Foi o que sucedeu com Maria Oliveira, de 23 anos, de Alvaiázere, que repetiu por estes dias a viagem que tinha feito em setembro à Foz de Alge, para confirmar, ao vivo, o que já tinha visto em imagens.”Em quatro meses passou-se isto?”, questionou, repetindo não acreditar que “isto estivesse assim”, que o rio que então fotografou e no qual andou de canoa está muito mais vazio, que a paisagem circundante está menos verde.

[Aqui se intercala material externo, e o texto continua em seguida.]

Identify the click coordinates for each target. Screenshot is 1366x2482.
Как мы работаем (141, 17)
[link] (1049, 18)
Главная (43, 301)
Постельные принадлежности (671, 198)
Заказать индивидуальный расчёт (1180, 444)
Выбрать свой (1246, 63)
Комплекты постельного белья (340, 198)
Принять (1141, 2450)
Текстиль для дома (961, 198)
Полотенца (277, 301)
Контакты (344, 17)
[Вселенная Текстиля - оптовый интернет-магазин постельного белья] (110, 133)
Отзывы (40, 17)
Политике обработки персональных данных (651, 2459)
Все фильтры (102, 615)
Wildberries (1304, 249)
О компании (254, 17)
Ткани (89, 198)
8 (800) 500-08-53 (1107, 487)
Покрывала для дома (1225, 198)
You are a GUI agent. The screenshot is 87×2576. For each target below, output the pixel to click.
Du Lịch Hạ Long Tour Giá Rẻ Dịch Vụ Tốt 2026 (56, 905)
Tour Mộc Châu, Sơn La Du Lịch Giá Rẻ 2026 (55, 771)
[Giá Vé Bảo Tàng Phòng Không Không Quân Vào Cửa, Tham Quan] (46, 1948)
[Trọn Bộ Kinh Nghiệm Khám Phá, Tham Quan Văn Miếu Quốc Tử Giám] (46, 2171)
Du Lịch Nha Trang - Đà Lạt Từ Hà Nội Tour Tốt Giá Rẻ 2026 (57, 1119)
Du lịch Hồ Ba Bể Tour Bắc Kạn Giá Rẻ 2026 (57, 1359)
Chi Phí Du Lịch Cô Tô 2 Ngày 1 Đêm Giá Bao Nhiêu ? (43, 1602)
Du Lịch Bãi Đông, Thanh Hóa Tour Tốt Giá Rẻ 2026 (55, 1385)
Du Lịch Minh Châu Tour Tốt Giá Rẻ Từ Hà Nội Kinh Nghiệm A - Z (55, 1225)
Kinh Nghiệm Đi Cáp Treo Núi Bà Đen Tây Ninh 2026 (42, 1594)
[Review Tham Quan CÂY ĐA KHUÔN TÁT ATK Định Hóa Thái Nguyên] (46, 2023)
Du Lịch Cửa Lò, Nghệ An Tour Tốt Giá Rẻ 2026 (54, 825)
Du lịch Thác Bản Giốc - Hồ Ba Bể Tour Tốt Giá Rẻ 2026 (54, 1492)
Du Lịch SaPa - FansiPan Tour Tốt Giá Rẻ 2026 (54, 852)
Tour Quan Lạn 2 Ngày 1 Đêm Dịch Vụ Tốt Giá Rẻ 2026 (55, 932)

O presidente do Clube Náutico de Figueiró dos Vinhos, António Dias, também falou em desolação. “É uma desilusão total, fartamo-nos de trabalhar para nada. O arranjo de uma plataforma para acostagem de embarcações, como aquela que tivemos de a desmembrar toda, é uma despesa enorme e um grande transtorno para o clube”, afirmou António Dias.

António Dias, que trabalhou para a EDP e que foi “criado no rio”, explicou que perante uma situação destas é “com grande mágoa” que vê tudo ficar da forma que está. “Nós que somos criados no rio ganhamos amor a tudo aquilo (…). As pessoas que lá vivem não podem usar o rio nem para tirar a água, a agricultura que bombeia água do rio e neste momento é impossível também pescar. E a seguir vêm os fogos e não há água sequer para os meios aéreos, em caso de incêndio, atuarem”, elencou, acrescentando também o impacto no turismo que “é péssimo”. É um “somatório de preocupações”, resumiu o presidente do Clube Náutico.

Fonte da Câmara de Figueiró dos Vinhos expressou à Lusa preocupação face à falta de água no rio Zêzere, lembrou os impactos que a situação pode vir a ter no turismo no concelho e manifestou satisfação pelo anúncio do Governo de que a Barragem de Castelo de Bode deixará de produzir energia elétrica.

Figueiró dos Vinhos é um dos municípios abrangidos pela albufeira de Castelo de Bode. O Governo restringiu na terça-feira o uso de várias barragens para produção de eletricidade e para rega agrícola devido à seca em Portugal continental. Para já, há quatro barragens cuja água só será usada para produzir eletricidade cerca de duas horas por semana, garantindo “valores mínimos para a manutenção do sistema: Alto Lindoso e Touvedo, no distrito de Viana do Castelo, Cabril (Castelo Branco/Leiria) e Castelo de Bode (Santarém).